4 novembre 2012 – II domenica dopo la Dedicazione

 

 

Presenta il mirabile disegno divino che, nella Chiesa, manifesta la sua volontà di rendere partecipi tutte le genti alla salvezza.

 

Il Lezionario

 

Riporta i seguenti brani biblici: Lettura: Isaia 56,3-7; Salmo 23 (24); Epistola: Efesini 2,11-22; Vangelo: Luca 14,1a.15-24. Nella messa vigiliare del sabato viene proclamato Marco 16,9-16 quale  Vangelo della risurrezione. (Le orazioni e i canti della Messa sono quelli della XXXI Domenica del Tempo «per annum» nel Messale Ambrosiano).

 

Lettura del profeta Isaia (56,3-7)

 

In quei giorni. Isaia disse: / «3Non dica lo straniero che ha aderito al Signore: / “Certo, mi escluderà il Signore dal suo popolo!”. / Non dica l’eunuco: / “Ecco, io sono un albero secco!”. / 4Poiché così dice il Signore: / “Agli eunuchi che osservano i miei sabati, / preferiscono quello che a me piace / e restano fermi nella mia alleanza, / 5io concederò nella mia casa / e dentro le mie mura un monumento e un nome / più prezioso che figli e figlie; / darò loro un nome eterno / che non sarà mai cancellato. /  6Gli stranieri, che hanno aderito al Signore per servirlo / e per amare il nome del Signore, / e per essere suoi servi, / quanti si guardano dal profanare il sabato / e restano fermi nella mia alleanza, / 7li condurrò sul mio monte santo / e li colmerò di gioia nella mia casa di preghiera. / I loro olocausti e i loro sacrifici / saranno graditi sul mio altare, / perché la mia casa si chiamerà / casa di preghiera per tutti i popoli”».

 

Il brano è preso dalla terza parte del libro profetico che canta le meraviglie operate da Dio per il suo popolo riportato in patria dopo l’esilio babilonese. In particolare, i versetti qui riportati aprono a una prospettiva universalistica l’appartenenza al popolo di Dio del quale potranno farne parte quanti ne erano esclusi: eunuchi, privi di una discendenza naturale e ai quali, se osservanti del sabato, ossia se fedeli all’alleanza, Dio promette un «nome eterno» (vv. 3b-5), e agli stranieri ugualmente fedeli all’alleanza, significata dal riposo sabbatico, ai quali promette di gradire le offerte e le preghiere innalzate nel suo Tempio (v. 3a.6-7), che viene qui già descritto come punto di convergenza  o «casa di preghiera per tutti i popoli».

 

Lettera di san Paolo apostolo agli Efesini (2,11-22)

 

Fratelli, 11ricordatevi che un tempo voi, pagani nella carne, chiamati non circoncisi da quelli che si dicono circoncisi perché resi tali nella carne per mano d’uomo, 12ricordatevi che in quel tempo eravate senza Cristo, esclusi dalla cittadinanza d’Israele, estranei ai patti della promessa, senza speranza e senza Dio nel mondo. 13Ora invece, in Cristo Gesù, voi che un tempo eravate lontani, siete diventati vicini, grazie al sangue di Cristo.

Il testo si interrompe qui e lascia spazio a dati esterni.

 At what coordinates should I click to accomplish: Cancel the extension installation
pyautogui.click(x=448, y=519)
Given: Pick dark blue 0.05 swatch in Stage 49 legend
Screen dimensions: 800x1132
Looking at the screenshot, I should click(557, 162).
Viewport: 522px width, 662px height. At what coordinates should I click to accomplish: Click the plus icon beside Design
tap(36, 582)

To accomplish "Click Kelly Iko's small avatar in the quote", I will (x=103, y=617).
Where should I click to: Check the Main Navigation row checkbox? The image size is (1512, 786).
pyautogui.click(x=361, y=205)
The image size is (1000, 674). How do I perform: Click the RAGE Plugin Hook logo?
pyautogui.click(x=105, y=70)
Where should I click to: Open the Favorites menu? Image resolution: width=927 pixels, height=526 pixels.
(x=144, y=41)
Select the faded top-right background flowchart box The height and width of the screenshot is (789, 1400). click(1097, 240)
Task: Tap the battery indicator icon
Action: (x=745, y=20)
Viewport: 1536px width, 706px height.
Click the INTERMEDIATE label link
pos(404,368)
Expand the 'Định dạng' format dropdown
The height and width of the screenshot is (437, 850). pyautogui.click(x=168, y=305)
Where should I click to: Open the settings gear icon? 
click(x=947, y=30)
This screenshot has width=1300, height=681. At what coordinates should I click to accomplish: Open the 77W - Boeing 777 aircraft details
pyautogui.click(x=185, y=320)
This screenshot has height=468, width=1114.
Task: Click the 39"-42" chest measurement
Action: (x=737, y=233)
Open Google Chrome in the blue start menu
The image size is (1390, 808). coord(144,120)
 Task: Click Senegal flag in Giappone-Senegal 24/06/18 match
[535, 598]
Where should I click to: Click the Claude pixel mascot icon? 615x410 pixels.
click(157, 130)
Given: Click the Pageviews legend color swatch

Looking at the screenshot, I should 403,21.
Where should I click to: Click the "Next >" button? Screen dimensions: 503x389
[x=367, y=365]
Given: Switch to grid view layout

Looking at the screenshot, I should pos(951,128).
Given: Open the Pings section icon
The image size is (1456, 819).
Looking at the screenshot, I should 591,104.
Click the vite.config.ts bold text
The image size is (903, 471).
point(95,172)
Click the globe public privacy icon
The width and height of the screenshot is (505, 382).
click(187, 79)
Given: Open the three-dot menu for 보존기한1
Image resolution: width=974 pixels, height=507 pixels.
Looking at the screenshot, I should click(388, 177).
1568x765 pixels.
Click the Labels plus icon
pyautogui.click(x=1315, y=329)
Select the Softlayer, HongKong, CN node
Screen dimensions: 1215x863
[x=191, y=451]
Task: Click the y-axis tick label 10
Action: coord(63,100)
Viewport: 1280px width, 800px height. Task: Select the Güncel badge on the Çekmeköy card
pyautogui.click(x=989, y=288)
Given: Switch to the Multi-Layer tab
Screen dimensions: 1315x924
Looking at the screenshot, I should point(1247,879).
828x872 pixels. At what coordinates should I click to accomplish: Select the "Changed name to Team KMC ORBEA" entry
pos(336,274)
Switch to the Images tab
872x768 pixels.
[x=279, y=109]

14Egli infatti è la nostra pace, / colui che di due ha fatto una cosa sola, / abbattendo il muro di separazione che li divideva, / cioè l’inimicizia, per mezzo della sua carne. / 15Così egli ha abolito la Legge, fatta di prescrizioni e di decreti, / per creare in se stesso, dei due, un solo uomo nuovo, / facendo la pace, / 16e per riconciliare tutti e due con Dio in un solo corpo, / per mezzo della croce, / eliminando in se stesso l’inimicizia. / 17Egli è venuto ad annunciare pace a voi che eravate lontani, / e pace a coloro che erano vicini. / 18Per mezzo di lui infatti possiamo presentarci, gli uni e gli altri, / al Padre in un solo Spirito.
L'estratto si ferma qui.